The Fight Against Evil
In lieu of my own words, some wise ones from Eleanor Arnason, explaining her aversion to "quest against evil" fantasy novels:
In so far as evil exists, it is people, and they are evil either because they have malfuctioning brains or because they have become corrupted. Evil is not creatures with many legs that remind you of spiders, and it isn't dark lords who loom in the distance. It is the greed heads and power freaks who decided to invade Iraq and destroy a nation to meet their personal needs, whatever those may be.

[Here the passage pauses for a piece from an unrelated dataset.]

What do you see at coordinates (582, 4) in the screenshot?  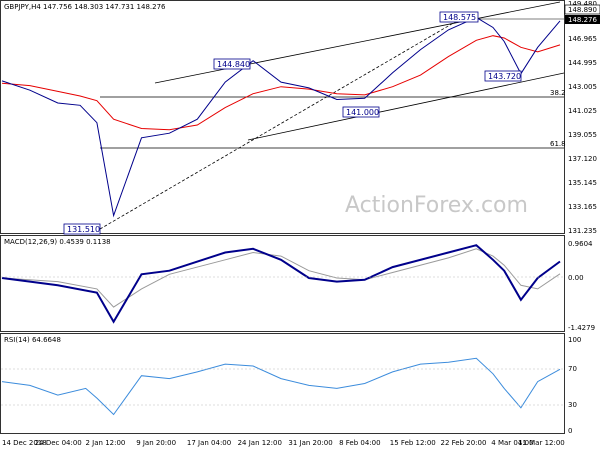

If fantasy is going to help us understand the world, then it ought to come up with descriptions of evil that help us recognize evil in the real world. Tolkien does this in Saruman, Wormtongue, Boromir, Denethor, the thugs in the Shire and so on. He shows us a wide range of corruption: those who intimidated by evil, those who are tempted, those who utterly corrupted.
I guess what I am saying is, evil is not The Other. It is right here in our neighbors and allies and the leaders we trust.
I like that. I've always thought that the corrupted friend was a better villain than the guy who was just "evil" for whatever reason. Even though I do write some fantasy, I don't think I've often, if ever, written a "pure evil" villain. The villains in my stories are, as Eleanor says, the people among us who feel themselves above our moral codes, better than our society, more important than you and me.